The project is the first redesign of the entire park since its creation. The late W.P. Bridges Sr. donated the tract to the city for a green space in the 1970s.
Virgi Lindsay, who represents Ward 7, said the improvements LeFleur East Foundation plans to make show what collaboration can accomplish. “We need as much assistance as possible from the public with our parks,” she said.
So far, the foundation has converted some tennis courts into pickleball courts, resurfaced four tennis courts and had trees that were in danger of falling cut. The foundation also paid for security at the park for several months.
The foundation is working with Belhaven University, which uses Parham Bridges as its home courts, to put in new windscreens that feature a Belhaven logo. New windscreens for 12 tennis courts would cost about $25,000, Hays said.
When additional funds are raised, additional tennis courts will get a new surface, he said.
Hinds County Supervisor Robert Graham, who represents District 1, has committed to resurfacing the main parking lot at the park, and the Walker Foundation has given the foundation a $25,000 grant to help pay for a gate for the entrance so that it can be secured, Hays said.
The master plan, estimated to cost $9.6 million to implement in its entirety, is being phase in as donations allow.
The master plan calls for fencing the perimeter of the park as a safety measure so it can be locked after hours, removing the existing clubhouse to make space for a pop-up vendor area and building a new clubhouse with an outdoor event space and reconfiguring the entrances to the park. The master plan also includes making drainage improvements, adding a canopy to the children’s playground to block the sun, creating a sculpture garden and expanding the walking trail to the nearby Willie Morris Library.
Plans are still in place for Park Golf to build a three-hole, mini golf course west of the playground at Parham Bridges.
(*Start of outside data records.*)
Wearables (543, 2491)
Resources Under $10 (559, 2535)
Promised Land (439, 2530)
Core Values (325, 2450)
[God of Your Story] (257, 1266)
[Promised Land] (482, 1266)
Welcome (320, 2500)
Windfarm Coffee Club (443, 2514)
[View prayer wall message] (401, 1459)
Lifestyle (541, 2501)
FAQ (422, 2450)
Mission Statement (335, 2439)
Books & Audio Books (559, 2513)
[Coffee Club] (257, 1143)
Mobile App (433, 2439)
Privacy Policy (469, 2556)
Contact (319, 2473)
The mini golf project, estimated to cost $300,000 to $500,000, celebrated a groundbreaking in October 2023 but no work has been done.
The Greater Belhaven Foundation provides support for Laurel Street Park at 1841 Laurel St., Belhaven Park at 1000 Poplar Boulevard, Belhaven Heights Park at 731 Madison St. and the Belhaven Mountain Bike Trails.
The Greater Belhaven Foundation pays for the parks to be mowed, even though the city occasionally handles the task, said Mary Alex Thigpen, executive director of the foundation.
The parks are an amenity valued by Belhaven residents, who through the years have raised funds to add equipment and use their time to maintain them. “We want to maintain the green spaces because they’re part of the neighborhood’s quality of life,” she said.
Families regularly gather at the Laurel Street Park so their children can enjoy the playground and the foundation schedules gatherings at them.
Through the years, the Belhaven Garden Club and Friends of Laurel Park have played a significant role in raising funds to upgrade Laurel Street Park.
In the last year, the Greater Belhaven Foundation collaborated with the National Fitness Campaign, the city of Jackson, the Jackson Heart Foundation, the Community Foundation of Mississippi and other partners for the installation of a Keith Haring Fitness Court at Belhaven Heights Park, she said. It’s the only Keith Haring Fitness Court, which combines an art installation with fitness equipment in the city.
The Belhaven foundation also installed a connector trail between the Keith Haring Fitness Court and the Museum Trail so the fitness court can be easily accessed from the trail, she said.
At Laurel Street Park, the foundation installed new playground equipment and added mulch and sand, she said. At Belhaven Park, six new vandal-proof lighting bollards were installed.
The Foundation Renaissance Foundation was instrumental in improvements to a green space on Northview Drive and Dunbar Streets that was once known as Cherokee Heights Park but was renamed Fondren Park in 2011.
The Fondren Renaissance Foundation received a $588,000 grant from the U.S. Department of Housing and Urban Development in 2007. The foundation used the funds to add a pavilion, playground equipment, picnic tables, new lighting, parking spaces and a walking trail in 2011.
The city of Jackson now maintains Fondren Park.